Material supplied:
....
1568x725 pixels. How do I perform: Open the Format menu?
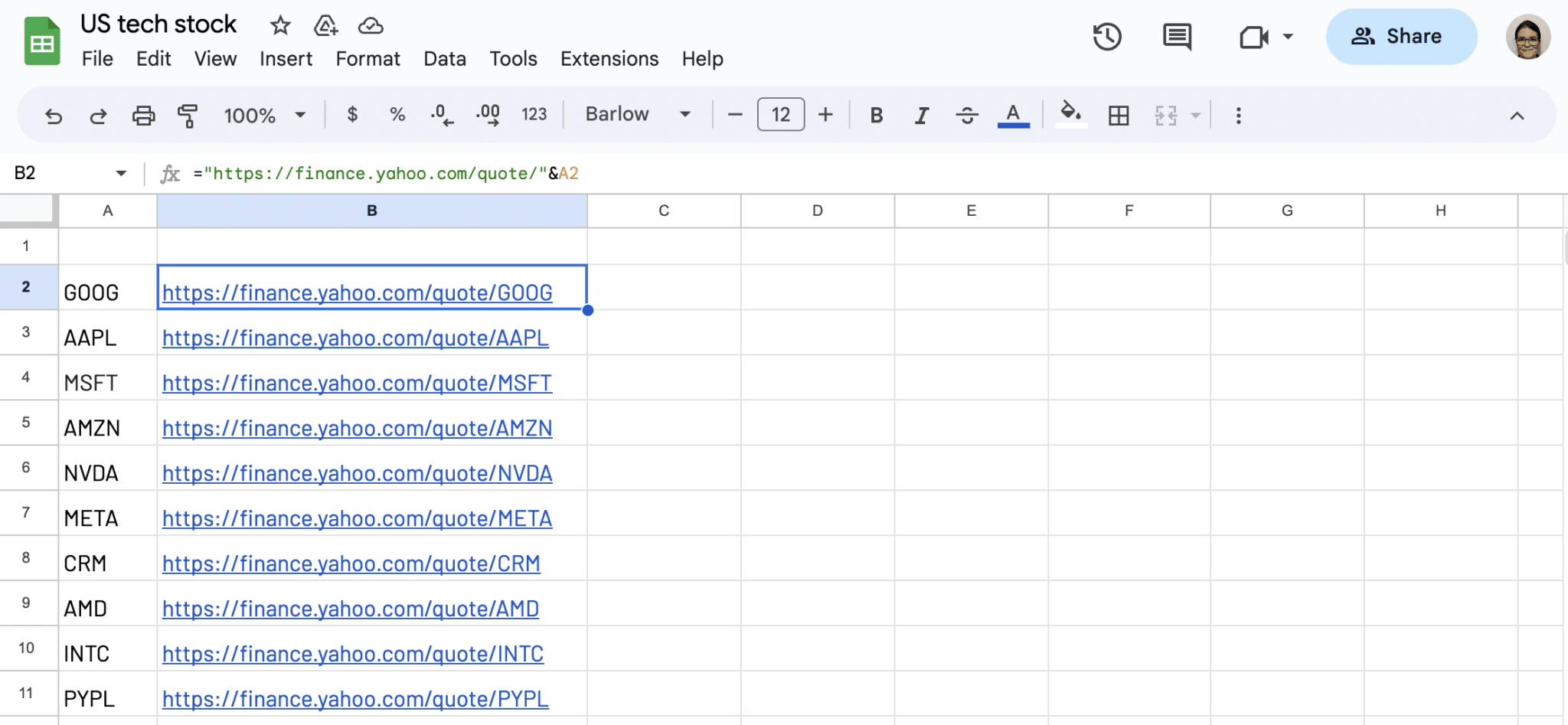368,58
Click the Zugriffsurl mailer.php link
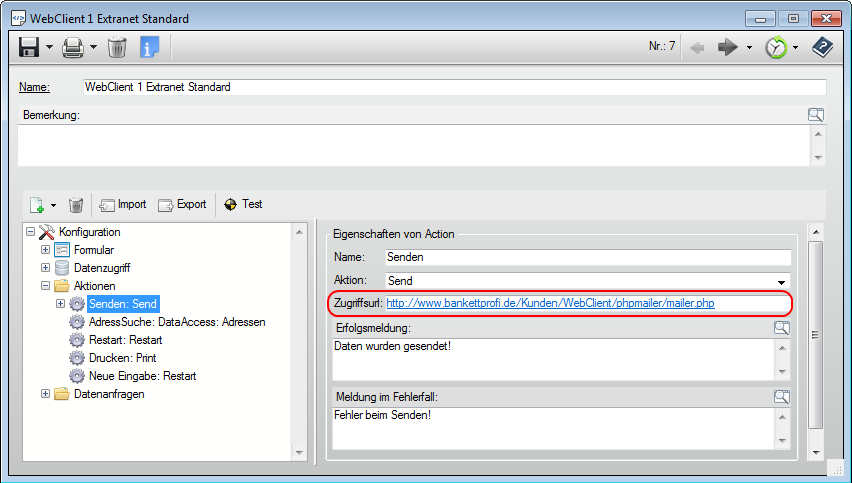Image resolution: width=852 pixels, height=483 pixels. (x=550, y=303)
....
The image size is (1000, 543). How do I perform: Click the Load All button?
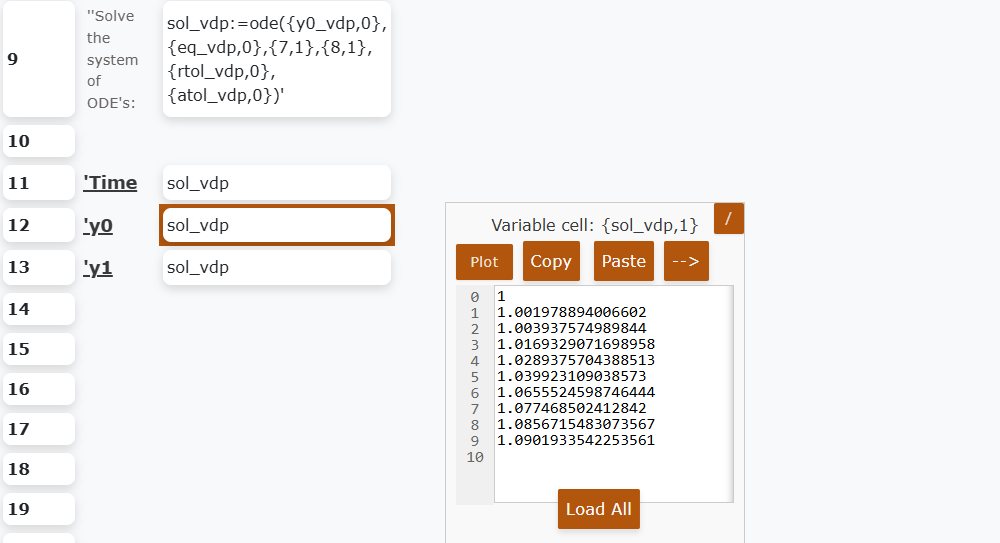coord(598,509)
....
Problem requirements: Rewrite the material starting at the line with "The image size" and ending at the line with "coord(598,509)", putting "link" in place of "button" and changing nothing else. Leave the pictures out of your answer.

Final result:
The image size is (1000, 543). How do I perform: Click the Load All link?
coord(598,509)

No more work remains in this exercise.